Não tardou e o empate veio, com Jean. Quatro minutos depois do gol inicial, uma falta lateral encontrou o camisa 8 livre na área para chutar no contrapé de Maignan e igualar a contagem antes dos 10.
Sofrendo com a bola área do Téfécé, o Lille tomou a virada antes do apito final para o intervalo. Após cruzamento na grande área, a zaga não conseguiu afastar o perigo e a bola caiu nos pés de Julien, que tocou na saída do goleiro e virou o placar para 2 a 1, resultado que deixava os Dogues próximos, inclusive, do rebaixamento, ainda na vice-lanterna.
O segundo tempo veio e o jogo ganhou contornos dramáticos. O Lille sabia que o empate não era o melhor dos mundos, mas já seria muito mais satisfatório do que uma derrota. O Toulouse, em compensação, tentava segurar os três pontos que poderiam lhe assegurar a permanência na Ligue 1.
Com tanta tensão no ar, bastou ao Lille forçar os chutes de longe. Bissouma e Thiago Mendes, que entrou no segundo tempo, forçaram Alban Lafont a fazer defesas difíceis. Só que Lafont, aliás, subestimou Bissouma em uma falta aos 35 minutos. A distância era longa, é verdade, e o time visitante tinha mandado seus homens mais altos para a área, pensando em uma possível cabeçada. Só que os dois solitários jogadores colocados na barreira foram um convite a finalização direta do malinês.
Bissouma acertou um chute de rara felicidade. O pé direito fez a bola voar como uma bala que sai de uma pistola. Ela deu a volta pela magra barreira armada com dois homens e só foi parar no fundo das redes de Lafont.
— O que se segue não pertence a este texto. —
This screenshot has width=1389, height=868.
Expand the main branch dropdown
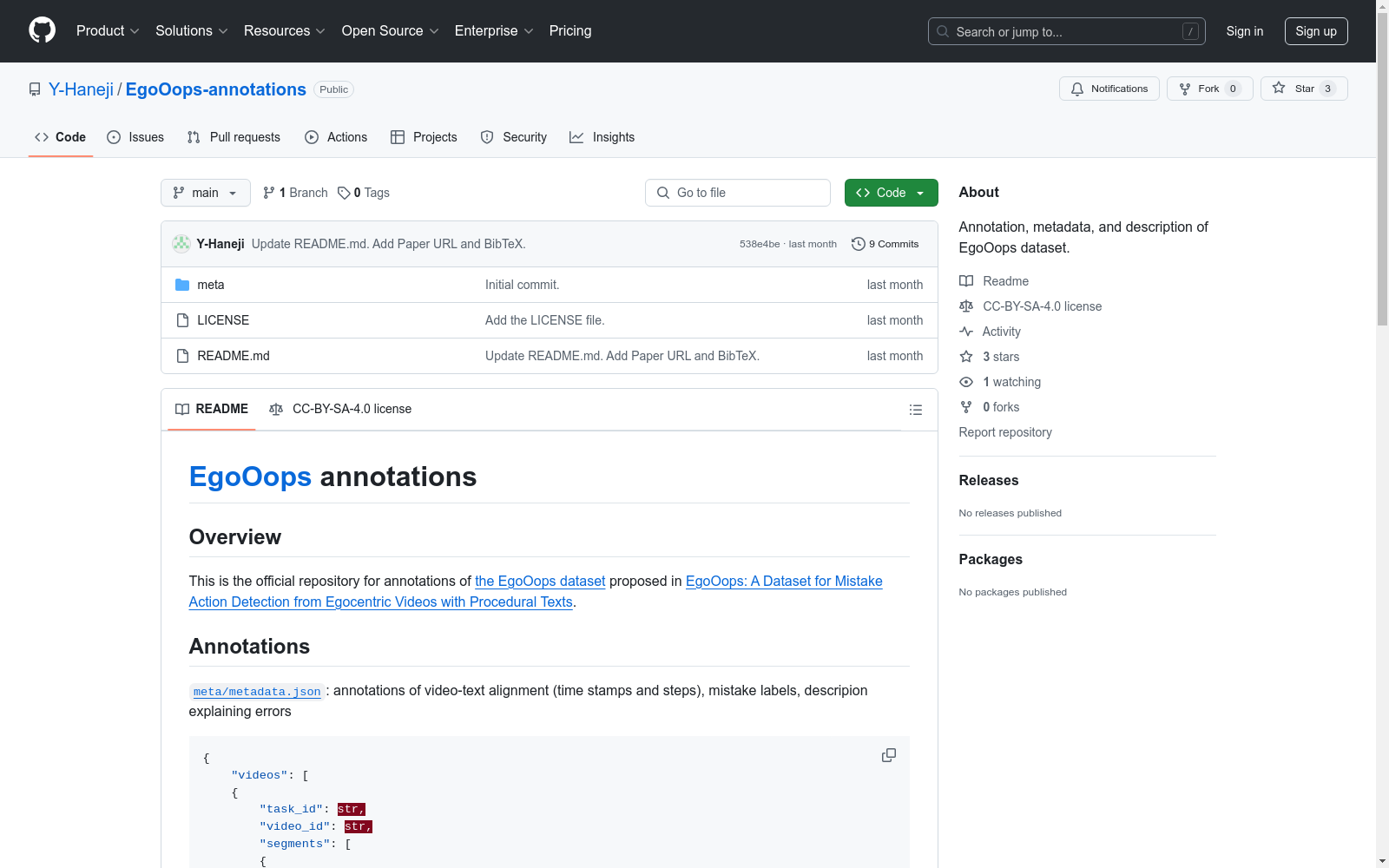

🔙Le jour où… @Yves_Bissouma offrait la victoire au LOSC à Toulouse (2-3, 6 mai 2018) 💥
— LOSC (@losclive) March 17, 2023
Avec cette victoire, le LOSC sortait de la zone rouge à deux journées de la fin du championnat 😱#TFCLOSC pic.twitter.com/EQDaLRCaWj
Ainda tentando digerir o gol tomado, o Toulouse se lançou ao ataque e ficou exposto aos contragolpes. No primeiro encaixado, Pépé foi lançado em profundidade e ganhou um presente do goleiro adversário. O atacante lillois ainda teria campo para correr e nem estava com tanta liberdade assim. Lafont achou por bem sair da meta e tentar dar o bote.
Nem conseguiu tentar.
Pépé o driblou com facilidade e, com a trave aberta, não desperdiçou e marcou o gol da virada lillois.
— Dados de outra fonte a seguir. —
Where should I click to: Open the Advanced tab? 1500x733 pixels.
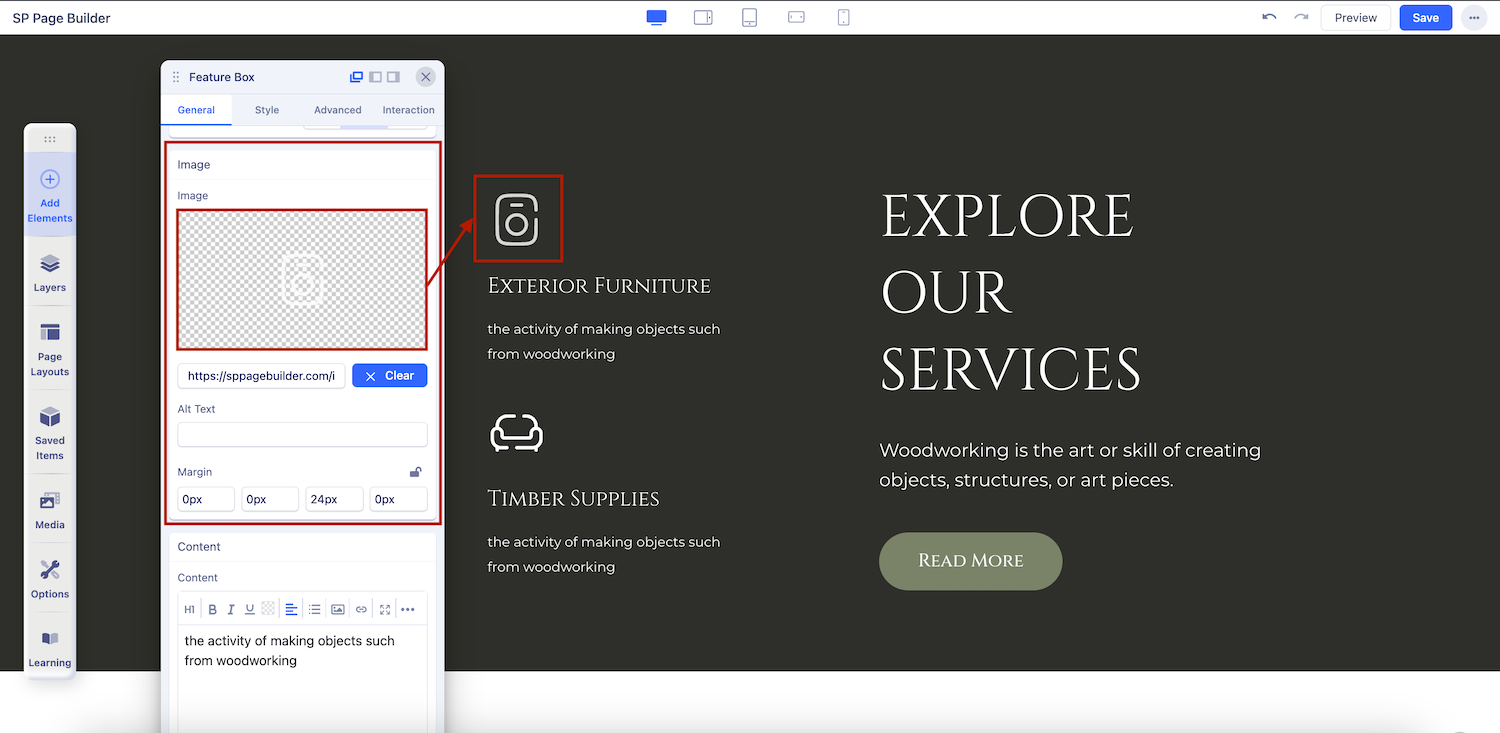click(x=338, y=110)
O 3 a 2 se sustentou até o último apito de Clément Turpin, determinando o fim do jogo. De imediato, Galtier, trajado com camisa social e um boné preto com o escudo do Lille, saiu pulando como uma criança. Ele sabia o peso daquela vitória, que tirava os Dogues da zona de queda pela primeira vez desde a 27ª rodada.
📺 Ce dimanche, les Dogues retrouvent le @ToulouseFC (dimanche, 15h).
— LOSC (@losclive) April 18, 2019
🔙 La saison dernière ? Le #TFCLOSC avait valu son pesant d'or…
Entre frissons 😱 et émotion 🤩, revivons ce match fou et renversant 👇 pic.twitter.com/ElA9Cv8K9o
Os três pontos conquistados na raça em Toulouse foram o impulso necessário para que o Lille assegurasse a continuidade na elite. Na rodada seguinte, também de virada, os Dogues bateram o Dijon por 2 a 1, em resultado que garantiu, com uma partida de antecedência, a permanência na Ligue 1 após os tropeços de Troyes e Toulouse – que ainda evitou a queda na repescagem.
A impressionante virada sobre o TFC é um marco na história recente do Lille. Isso porque nem o mais otimista torcedor lillois imaginaria o que viria dali pra frente. Sob a batuta de Galtier, os Dogues subiram de patamar, ficaram com o vice-campeonato em 2018/19 e ergueram o troféu da Ligue 1 em 2021. Dali em diante, garimpou alguns talentos como Victor Osimhen, Rafael Leão e o próprio Nicolas Pépé, que pode não ter explodido em outros clubes, mas que cravou seu nome na história lillois e foi personagem chave no jogo de ruptura de um time descendente para um futuro campeão.